How H. Pylori Survives: The “Ammonia Shield” and Acid Neutralization
The stomach is an extremely acidic environment, with a pH that typically falls between 1.5 and 3.5. Most bacteria cannot survive there. H. pylori has evolved a remarkable survival mechanism: it produces an enzyme called urease, which breaks down urea in the gastric lining into ammonia and carbon dioxide.
This ammonia creates a localized alkaline cloud around the bacterium, neutralizing the surrounding acid and allowing H. pylori to burrow into the mucosal layer. Once embedded, it is largely protected from both gastric acid and the immune response. Research published in PMC confirms that this ammonia production forms a protective higher-pH microenvironment that is essential for the bacterium’s colonization and long-term survival.
Why Millions of People Are Carriers Without Knowing It
H. pylori is transmitted primarily through contaminated food or water, and through oral-to-oral contact.

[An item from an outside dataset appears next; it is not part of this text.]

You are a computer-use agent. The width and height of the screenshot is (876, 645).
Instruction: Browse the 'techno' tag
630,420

In regions with lower sanitation infrastructure and higher population density, transmission rates are significantly higher. A systematic review in The Lancet Gastroenterology found that prevalence ranged from 24.4% in Oceania to 70.1% in Africa, with most infections acquired in childhood.

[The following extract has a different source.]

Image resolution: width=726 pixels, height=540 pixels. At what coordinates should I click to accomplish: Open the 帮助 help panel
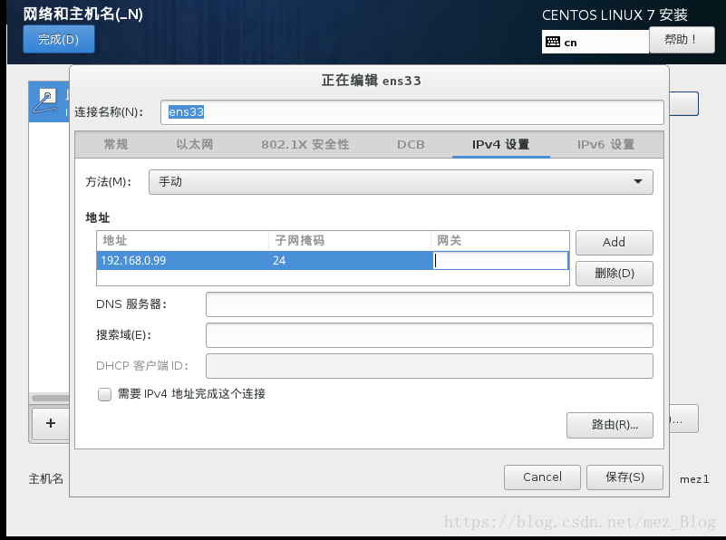click(682, 40)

Because the infection often produces no symptoms for years, it circulates silently through families and communities. Some people only discover they are infected when persistent reflux, unexplained fatigue, or nutrient deficiencies prompt deeper investigation.

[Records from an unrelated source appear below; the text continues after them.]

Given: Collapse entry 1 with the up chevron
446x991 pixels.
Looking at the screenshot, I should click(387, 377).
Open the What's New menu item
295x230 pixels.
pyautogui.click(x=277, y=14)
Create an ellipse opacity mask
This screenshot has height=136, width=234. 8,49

The Science of Imbalance: How H. Pylori Flips Your Acid Switch
One of the most confusing aspects of H. pylori infection is that it does not always produce the same effect on stomach acid. The outcome depends heavily on where in the stomach the bacteria colonizes and how severe the resulting inflammation becomes.
The Low Acid Loop: How Infection Leads to Hypochlorhydria
In many cases, chronic H. pylori infection drives stomach acid production downward. When the bacteria colonizes the corpus, or body, of the stomach, it triggers sustained inflammation. A study in PMC on mechanisms of H. pylori-induced hypochlorhydria explains that the bacterium effectively turns off your stomach’s acid-producing switches, known as proton pumps. Simultaneously, the body releases inflammatory signals that further shut down acid production. This creates a low-acid environment that leaves you vulnerable to poor digestion.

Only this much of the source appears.